Os “amigos” de Jó e acultura do cancelamento

Os “amigos” de Jó e acultura do cancelamento

A cultura do cancelamento na internet é um fenômeno que tem resultado em terríveis consequências. Para nossa vergonha, é possível observar esta tendência no comportamento cristão. O povo de Deus absorve os modelos de conduta nas redes sociais e, dessa forma, tem assassinado muitas reputações. A prática inquisitorial de julgar e condenar pessoas em reflexão prévia ou de modo superficial não é algo exclusivamente contemporâneo. Nós encontramos esta realidade no relato dos amigos de Jó: Elifaz, Zofar e Bildade. A narrativa da saga de Jó reflete episódios que envolvem o período patriarcal.1 De lá para cá, a humanidade ainda desrespeita o próximo, sem demonstrar empatia.

As Sagradas Escrituras revelam o perfil do patriarca (Jó 1.8), ele era dono de fazendas, homem de oração e sacrifícios. O seu patrimônio era vasto e sua comunhão com Deus era digna de elogios (Jó 1.3-5). Apesar disso, a Bíblia Sagrada informa que ele atravessou uma dura provação. Subitamente, o homem perdeu tudo o que possuía: gado, ovelhas, serviçais, camelos, fazendas, casas, saúde e os filhos (Jó 1.14-19; 2.7). O desafortunado Jó se tornou réu na corte de seus amigos, que se revelaram juízes implacáveis ao analisar a sua situação. Ele foi acusado de ter cometido algum pecado oculto. “Nos tempos do Antigo Testamento, alguém que acusava falsamente outra pessoa de um crime estaria sujeito à punição por aquele mesmo crime”.2 Elifaz, Bildade e Zofar não respeitaram a sua dor.
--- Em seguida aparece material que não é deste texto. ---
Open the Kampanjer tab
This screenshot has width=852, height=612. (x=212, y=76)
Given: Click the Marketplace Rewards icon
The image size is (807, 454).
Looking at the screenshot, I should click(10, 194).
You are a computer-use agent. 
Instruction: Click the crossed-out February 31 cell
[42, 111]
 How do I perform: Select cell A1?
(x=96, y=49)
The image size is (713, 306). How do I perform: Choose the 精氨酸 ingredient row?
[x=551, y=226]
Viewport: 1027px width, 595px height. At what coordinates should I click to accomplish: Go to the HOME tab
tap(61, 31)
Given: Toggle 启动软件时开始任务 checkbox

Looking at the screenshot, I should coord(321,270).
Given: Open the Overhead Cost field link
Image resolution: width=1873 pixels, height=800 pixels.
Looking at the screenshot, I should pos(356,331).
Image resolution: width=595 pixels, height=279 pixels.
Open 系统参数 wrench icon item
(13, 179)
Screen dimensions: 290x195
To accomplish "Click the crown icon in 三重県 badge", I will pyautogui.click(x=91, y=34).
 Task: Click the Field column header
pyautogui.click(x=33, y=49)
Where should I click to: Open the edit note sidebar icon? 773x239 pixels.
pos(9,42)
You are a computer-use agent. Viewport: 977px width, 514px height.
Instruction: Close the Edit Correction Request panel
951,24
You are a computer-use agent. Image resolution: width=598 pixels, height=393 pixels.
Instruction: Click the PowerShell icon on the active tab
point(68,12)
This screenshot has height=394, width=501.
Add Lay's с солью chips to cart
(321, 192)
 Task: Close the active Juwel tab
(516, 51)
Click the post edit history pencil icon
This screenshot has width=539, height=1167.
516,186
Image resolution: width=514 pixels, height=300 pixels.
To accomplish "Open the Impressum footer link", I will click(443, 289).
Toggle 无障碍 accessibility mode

Os três homens agiram afoitamente e foram superficiais em seus julgamentos, assim como hoje acontece na cultura do cancelamento. Atraídos pela desgraça acometida, foram apressados em criticá-lo. Eles nada podiam fazer para melhorar a situação de seu infeliz amigo, mas seguramente prejudicaram a sua condição.

A cultura do cancelamento surgiu na internet em 2017. O propósito inicial era protestar contra a violência e os abusos sexuais praticados por celebridades de Hollywood e influencers que se sentiam impunes por causada fama e poder, porém, com o tempo, transformou-se em uma arma de execração pública contra o próximo, famoso ou anônimo, não importa. Qualquer um pode ter um alvo desenhado nas costas. Trata-se de um verdadeiro linchamento virtual. Basta um registro aleatório de um comportamento ou fala que contrarie valores de um grupo-político, religioso etc., para ser exposto ao linchamento virtual. Às vezes, esse registro é postado fora de contexto e sem nenhum compromisso com um jornalismo sério que faculta ao outro a possibilidade de se defender, dessa maneira as pessoas são atacadas de maneira injusta e desumana.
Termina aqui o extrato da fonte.